▸ **Task description**
Copy out all of the entries exactly as they appear.

▸ **Data**
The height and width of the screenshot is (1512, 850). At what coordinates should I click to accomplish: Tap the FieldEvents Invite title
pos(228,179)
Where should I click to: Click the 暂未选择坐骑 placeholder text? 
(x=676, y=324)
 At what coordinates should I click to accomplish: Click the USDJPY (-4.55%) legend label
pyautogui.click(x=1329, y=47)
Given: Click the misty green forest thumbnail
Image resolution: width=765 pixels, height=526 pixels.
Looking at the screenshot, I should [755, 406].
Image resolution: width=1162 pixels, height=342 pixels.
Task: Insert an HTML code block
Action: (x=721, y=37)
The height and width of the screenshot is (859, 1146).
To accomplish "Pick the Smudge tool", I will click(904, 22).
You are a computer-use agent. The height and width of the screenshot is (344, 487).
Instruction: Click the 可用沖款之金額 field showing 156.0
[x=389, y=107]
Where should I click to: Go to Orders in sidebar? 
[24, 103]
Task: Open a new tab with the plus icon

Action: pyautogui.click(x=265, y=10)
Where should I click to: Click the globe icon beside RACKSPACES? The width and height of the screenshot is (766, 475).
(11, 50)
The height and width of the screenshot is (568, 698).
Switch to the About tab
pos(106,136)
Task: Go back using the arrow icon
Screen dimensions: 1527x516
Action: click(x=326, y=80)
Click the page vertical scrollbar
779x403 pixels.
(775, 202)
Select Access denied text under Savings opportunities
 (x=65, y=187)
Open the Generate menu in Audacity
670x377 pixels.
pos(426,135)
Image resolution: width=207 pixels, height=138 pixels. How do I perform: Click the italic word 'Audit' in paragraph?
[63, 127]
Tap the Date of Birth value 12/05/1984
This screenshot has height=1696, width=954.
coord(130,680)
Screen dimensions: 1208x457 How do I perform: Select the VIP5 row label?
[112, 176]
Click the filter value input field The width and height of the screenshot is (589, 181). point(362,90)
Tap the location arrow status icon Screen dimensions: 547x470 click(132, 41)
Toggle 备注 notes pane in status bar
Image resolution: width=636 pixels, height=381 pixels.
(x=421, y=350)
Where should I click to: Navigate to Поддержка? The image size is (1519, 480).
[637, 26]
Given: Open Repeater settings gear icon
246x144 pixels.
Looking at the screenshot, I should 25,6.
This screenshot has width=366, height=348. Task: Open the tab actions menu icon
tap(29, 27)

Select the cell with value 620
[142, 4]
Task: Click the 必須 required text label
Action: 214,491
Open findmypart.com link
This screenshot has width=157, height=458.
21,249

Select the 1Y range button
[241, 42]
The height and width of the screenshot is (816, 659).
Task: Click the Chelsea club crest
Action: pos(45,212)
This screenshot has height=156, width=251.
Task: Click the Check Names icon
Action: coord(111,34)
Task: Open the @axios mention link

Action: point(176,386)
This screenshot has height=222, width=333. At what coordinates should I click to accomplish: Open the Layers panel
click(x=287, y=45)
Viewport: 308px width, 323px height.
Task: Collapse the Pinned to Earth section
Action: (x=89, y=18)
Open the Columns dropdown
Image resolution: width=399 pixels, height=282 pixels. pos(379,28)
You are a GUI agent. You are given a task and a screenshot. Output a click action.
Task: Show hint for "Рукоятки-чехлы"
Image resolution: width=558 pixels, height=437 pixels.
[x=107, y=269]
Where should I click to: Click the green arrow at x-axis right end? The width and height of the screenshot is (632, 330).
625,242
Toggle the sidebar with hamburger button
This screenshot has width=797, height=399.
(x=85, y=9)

▸ **Response to this exercise**
The height and width of the screenshot is (1512, 850). At what coordinates should I click to accomplish: Tap the FieldEvents Invite title
pos(228,179)
Where should I click to: Click the 暂未选择坐骑 placeholder text? 
(x=676, y=324)
 At what coordinates should I click to accomplish: Click the USDJPY (-4.55%) legend label
pyautogui.click(x=1329, y=47)
Given: Click the misty green forest thumbnail
Image resolution: width=765 pixels, height=526 pixels.
Looking at the screenshot, I should [755, 406].
Image resolution: width=1162 pixels, height=342 pixels.
Task: Insert an HTML code block
Action: (x=721, y=37)
The height and width of the screenshot is (859, 1146).
To accomplish "Pick the Smudge tool", I will click(904, 22).
You are a computer-use agent. The height and width of the screenshot is (344, 487).
Instruction: Click the 可用沖款之金額 field showing 156.0
[x=389, y=107]
Where should I click to: Go to Orders in sidebar? 
[24, 103]
Task: Open a new tab with the plus icon

Action: pyautogui.click(x=265, y=10)
Where should I click to: Click the globe icon beside RACKSPACES? The width and height of the screenshot is (766, 475).
(11, 50)
The height and width of the screenshot is (568, 698).
Switch to the About tab
pos(106,136)
Task: Go back using the arrow icon
Screen dimensions: 1527x516
Action: click(x=326, y=80)
Click the page vertical scrollbar
779x403 pixels.
(775, 202)
Select Access denied text under Savings opportunities
 (x=65, y=187)
Open the Generate menu in Audacity
670x377 pixels.
pos(426,135)
Image resolution: width=207 pixels, height=138 pixels. How do I perform: Click the italic word 'Audit' in paragraph?
[63, 127]
Tap the Date of Birth value 12/05/1984
This screenshot has height=1696, width=954.
coord(130,680)
Screen dimensions: 1208x457 How do I perform: Select the VIP5 row label?
[112, 176]
Click the filter value input field The width and height of the screenshot is (589, 181). point(362,90)
Tap the location arrow status icon Screen dimensions: 547x470 click(132, 41)
Toggle 备注 notes pane in status bar
Image resolution: width=636 pixels, height=381 pixels.
(x=421, y=350)
Where should I click to: Navigate to Поддержка? The image size is (1519, 480).
[637, 26]
Given: Open Repeater settings gear icon
246x144 pixels.
Looking at the screenshot, I should 25,6.
This screenshot has width=366, height=348. Task: Open the tab actions menu icon
tap(29, 27)

Select the cell with value 620
[142, 4]
Task: Click the 必須 required text label
Action: 214,491
Open findmypart.com link
This screenshot has width=157, height=458.
21,249

Select the 1Y range button
[241, 42]
The height and width of the screenshot is (816, 659).
Task: Click the Chelsea club crest
Action: pos(45,212)
This screenshot has height=156, width=251.
Task: Click the Check Names icon
Action: coord(111,34)
Task: Open the @axios mention link

Action: point(176,386)
This screenshot has height=222, width=333. At what coordinates should I click to accomplish: Open the Layers panel
click(x=287, y=45)
Viewport: 308px width, 323px height.
Task: Collapse the Pinned to Earth section
Action: (x=89, y=18)
Open the Columns dropdown
Image resolution: width=399 pixels, height=282 pixels. pos(379,28)
You are a GUI agent. You are given a task and a screenshot. Output a click action.
Task: Show hint for "Рукоятки-чехлы"
Image resolution: width=558 pixels, height=437 pixels.
[x=107, y=269]
Where should I click to: Click the green arrow at x-axis right end? The width and height of the screenshot is (632, 330).
625,242
Toggle the sidebar with hamburger button
This screenshot has width=797, height=399.
(x=85, y=9)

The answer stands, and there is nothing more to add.